Required action |
From the passage on obedience to group rules, list every term it uses to name a social group in India.

Source passage |
++++++++++

What’s stopping us? Two things:

1. A set of laws that privilege the Judeo-Christian myth and the moral system they derive from the myth, and a system of controllers (priests, police and others) who benefit from the power and authority.
2. A willing population who believe in the immutability of junk memes because that’s the way they were raised, in other words, an inherent social conservatism that punishes anyone who disobeys the rules, no matter how silly the rules are. Social disapproval is a major factor.

Ethnocentric thinking includes accepting and obeying ‘the rules’ of the group. Sometimes the rules are designed to test obediance. It’s not unusual for a ruling elite to make rules just to see how high their subjects will jump. Some of the most fatuous of these rules can be found amongst the Aryans of India, like the rule forbidding an untouchable from letting their shadow fall on a precious brahmin. How ridiculous can it get? Well, even more ridiculous – a story in the paper about a brahmin mother who insisted her son takes his own plate to university for fear that he might eat off a plate once used by lower caste scum (thus contaminating his precious brahmin purity).

++++++++++

(Stored items)
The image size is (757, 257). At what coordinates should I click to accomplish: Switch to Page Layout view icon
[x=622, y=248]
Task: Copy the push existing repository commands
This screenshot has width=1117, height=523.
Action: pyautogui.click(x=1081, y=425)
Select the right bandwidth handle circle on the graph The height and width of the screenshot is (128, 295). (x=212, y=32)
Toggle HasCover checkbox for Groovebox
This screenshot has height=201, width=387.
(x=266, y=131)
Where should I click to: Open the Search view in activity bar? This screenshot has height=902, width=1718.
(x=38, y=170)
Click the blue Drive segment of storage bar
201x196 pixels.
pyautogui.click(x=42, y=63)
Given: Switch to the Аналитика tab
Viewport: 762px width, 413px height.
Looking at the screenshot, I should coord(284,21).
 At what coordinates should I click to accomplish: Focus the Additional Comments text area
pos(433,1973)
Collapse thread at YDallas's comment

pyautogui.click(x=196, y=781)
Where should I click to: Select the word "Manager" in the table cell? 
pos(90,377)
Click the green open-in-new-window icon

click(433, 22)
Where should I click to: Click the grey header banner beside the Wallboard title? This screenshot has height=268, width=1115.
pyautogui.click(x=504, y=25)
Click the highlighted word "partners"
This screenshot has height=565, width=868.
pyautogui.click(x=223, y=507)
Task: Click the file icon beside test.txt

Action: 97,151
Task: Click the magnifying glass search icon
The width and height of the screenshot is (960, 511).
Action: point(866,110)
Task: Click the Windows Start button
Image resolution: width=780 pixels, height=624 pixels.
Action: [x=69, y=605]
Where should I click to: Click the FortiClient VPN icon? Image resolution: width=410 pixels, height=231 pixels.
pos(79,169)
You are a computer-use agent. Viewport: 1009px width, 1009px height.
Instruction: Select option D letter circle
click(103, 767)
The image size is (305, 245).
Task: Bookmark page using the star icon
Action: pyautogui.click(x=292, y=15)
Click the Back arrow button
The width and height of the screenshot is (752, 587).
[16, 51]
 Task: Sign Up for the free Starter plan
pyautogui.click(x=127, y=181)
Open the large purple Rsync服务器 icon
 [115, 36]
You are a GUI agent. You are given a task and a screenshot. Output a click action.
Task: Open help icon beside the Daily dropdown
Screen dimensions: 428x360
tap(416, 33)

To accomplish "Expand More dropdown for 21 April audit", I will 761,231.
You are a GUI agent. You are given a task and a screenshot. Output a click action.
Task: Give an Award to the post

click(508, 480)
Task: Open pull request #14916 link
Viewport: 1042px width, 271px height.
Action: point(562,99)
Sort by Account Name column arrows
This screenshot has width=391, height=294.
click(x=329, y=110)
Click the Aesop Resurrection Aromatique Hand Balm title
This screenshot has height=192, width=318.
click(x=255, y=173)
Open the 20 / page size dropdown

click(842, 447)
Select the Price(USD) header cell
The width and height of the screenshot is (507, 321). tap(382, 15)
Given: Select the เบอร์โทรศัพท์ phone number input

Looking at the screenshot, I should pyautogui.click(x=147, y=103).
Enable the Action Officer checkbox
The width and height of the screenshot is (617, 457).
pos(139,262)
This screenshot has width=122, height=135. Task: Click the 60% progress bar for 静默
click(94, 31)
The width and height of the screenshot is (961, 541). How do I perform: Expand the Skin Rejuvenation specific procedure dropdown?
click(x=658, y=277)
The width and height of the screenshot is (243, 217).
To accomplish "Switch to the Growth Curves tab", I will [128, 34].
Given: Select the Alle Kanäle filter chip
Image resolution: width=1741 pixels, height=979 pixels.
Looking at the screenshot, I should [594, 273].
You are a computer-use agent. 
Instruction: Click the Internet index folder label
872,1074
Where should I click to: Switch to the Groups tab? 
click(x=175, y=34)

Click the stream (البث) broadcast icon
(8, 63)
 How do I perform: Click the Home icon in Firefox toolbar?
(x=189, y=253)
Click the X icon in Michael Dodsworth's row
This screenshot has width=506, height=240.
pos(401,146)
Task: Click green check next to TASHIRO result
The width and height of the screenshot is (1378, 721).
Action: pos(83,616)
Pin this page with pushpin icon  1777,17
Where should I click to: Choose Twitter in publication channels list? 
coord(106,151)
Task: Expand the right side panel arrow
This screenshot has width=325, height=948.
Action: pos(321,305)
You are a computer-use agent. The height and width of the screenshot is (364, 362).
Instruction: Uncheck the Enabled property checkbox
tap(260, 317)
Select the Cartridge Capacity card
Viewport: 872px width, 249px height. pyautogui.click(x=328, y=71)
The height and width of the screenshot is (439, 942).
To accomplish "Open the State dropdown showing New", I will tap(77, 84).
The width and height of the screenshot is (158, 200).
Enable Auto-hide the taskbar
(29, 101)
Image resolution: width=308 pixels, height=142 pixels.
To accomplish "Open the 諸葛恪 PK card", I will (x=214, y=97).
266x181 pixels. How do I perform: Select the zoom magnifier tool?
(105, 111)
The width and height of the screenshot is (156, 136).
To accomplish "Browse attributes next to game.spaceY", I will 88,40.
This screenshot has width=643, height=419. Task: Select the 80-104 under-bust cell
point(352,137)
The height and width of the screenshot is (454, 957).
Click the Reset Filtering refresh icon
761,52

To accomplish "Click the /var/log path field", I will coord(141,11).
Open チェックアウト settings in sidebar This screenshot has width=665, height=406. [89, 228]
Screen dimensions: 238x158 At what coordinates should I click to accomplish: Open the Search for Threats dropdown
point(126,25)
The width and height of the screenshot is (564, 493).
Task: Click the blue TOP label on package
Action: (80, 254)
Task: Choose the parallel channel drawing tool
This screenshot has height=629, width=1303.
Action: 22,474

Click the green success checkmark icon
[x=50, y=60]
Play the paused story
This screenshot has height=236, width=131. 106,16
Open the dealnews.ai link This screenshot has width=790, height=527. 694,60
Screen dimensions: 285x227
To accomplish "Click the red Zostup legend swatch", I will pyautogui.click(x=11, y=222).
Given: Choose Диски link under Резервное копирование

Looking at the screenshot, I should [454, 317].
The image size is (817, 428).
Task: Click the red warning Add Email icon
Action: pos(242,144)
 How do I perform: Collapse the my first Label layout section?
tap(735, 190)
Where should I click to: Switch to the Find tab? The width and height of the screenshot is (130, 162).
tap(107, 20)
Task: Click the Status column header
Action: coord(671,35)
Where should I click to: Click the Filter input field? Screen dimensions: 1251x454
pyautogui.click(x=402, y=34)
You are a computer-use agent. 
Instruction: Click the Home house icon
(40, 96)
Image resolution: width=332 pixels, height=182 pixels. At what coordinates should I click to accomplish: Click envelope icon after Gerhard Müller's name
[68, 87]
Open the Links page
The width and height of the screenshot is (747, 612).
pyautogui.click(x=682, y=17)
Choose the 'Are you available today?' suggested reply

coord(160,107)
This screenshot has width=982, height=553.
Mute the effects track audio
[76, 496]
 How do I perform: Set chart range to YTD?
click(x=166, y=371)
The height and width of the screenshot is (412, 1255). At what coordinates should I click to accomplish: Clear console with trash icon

++++++++++

Response area |
Aryans
untouchable
brahmin
lower caste